The Baby Can Sing and Other Stories
Melanie C. Duncan
“The baby can sing. And maybe even dance. If I had a baby, that’s the kind of baby I?d want.” Slater captures the imagination so subtly and quickly in the title story that the mind dances to the music with the imaginary baby. This music has soul artfully captured in just a few pages, and hidden depths it can take hours to explore.
“The Bride’s Lover” invites a look through the camera lens of a rejected lover as he photographs his ex’s wedding; “Our New Life” reunites a patient and therapist for startling changes in their lives; “The Glass House,” aptly named, tells of a man who values his house more than his wife, his daughter or his lover; “Water Witch” offers a glimpse into the mature mind of a teenager who watches in bemusement as her older sisters and mother chase men; and there are nine more stories just as complex and brilliantly simplistic at the same time.

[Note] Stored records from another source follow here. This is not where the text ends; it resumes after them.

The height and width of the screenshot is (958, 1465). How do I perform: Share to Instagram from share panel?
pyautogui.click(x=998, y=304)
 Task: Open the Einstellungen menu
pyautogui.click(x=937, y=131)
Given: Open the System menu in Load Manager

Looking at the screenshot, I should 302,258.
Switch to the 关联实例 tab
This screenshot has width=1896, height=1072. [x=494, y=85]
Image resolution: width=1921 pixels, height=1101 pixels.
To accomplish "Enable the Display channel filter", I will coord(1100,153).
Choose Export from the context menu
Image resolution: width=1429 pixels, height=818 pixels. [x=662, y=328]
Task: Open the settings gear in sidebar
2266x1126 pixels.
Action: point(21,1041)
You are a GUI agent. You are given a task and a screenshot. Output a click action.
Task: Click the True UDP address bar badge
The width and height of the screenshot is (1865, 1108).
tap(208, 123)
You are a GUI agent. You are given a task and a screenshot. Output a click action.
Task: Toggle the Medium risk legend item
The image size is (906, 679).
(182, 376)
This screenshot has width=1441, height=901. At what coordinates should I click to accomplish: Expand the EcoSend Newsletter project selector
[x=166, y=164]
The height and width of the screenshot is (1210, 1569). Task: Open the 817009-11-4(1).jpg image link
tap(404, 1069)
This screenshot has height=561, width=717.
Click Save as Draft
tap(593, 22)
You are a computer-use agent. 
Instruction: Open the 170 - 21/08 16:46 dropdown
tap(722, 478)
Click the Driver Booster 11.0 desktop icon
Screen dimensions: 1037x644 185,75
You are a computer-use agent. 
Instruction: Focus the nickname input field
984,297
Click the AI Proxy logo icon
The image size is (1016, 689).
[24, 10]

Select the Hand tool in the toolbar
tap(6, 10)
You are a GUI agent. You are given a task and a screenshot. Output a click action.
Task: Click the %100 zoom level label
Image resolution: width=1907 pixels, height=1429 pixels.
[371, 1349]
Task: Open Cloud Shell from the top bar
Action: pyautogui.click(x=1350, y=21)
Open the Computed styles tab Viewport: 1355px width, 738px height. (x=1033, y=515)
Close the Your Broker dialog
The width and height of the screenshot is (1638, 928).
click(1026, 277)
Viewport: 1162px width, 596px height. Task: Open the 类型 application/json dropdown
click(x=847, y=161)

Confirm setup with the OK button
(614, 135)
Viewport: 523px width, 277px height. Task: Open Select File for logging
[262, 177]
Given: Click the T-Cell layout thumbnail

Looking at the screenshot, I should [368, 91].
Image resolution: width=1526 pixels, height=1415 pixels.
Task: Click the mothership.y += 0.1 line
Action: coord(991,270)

While the primary appeal for this collection will be for the literary lovers since Slater won the 1998 Mary McCarthy Prize in Short Fiction with it, popular fiction aficionados shouldn’t hesitate to browse and be captured within the dance of words even if the announcement of an award automatically makes the reader feel something is wrong with them if they don’t like the book. So with trepidation, the first page is cracked and the reader ventures in. In this case, a treasure trove of short fiction awaits. A collection equally at home in an English class and on the bedside table.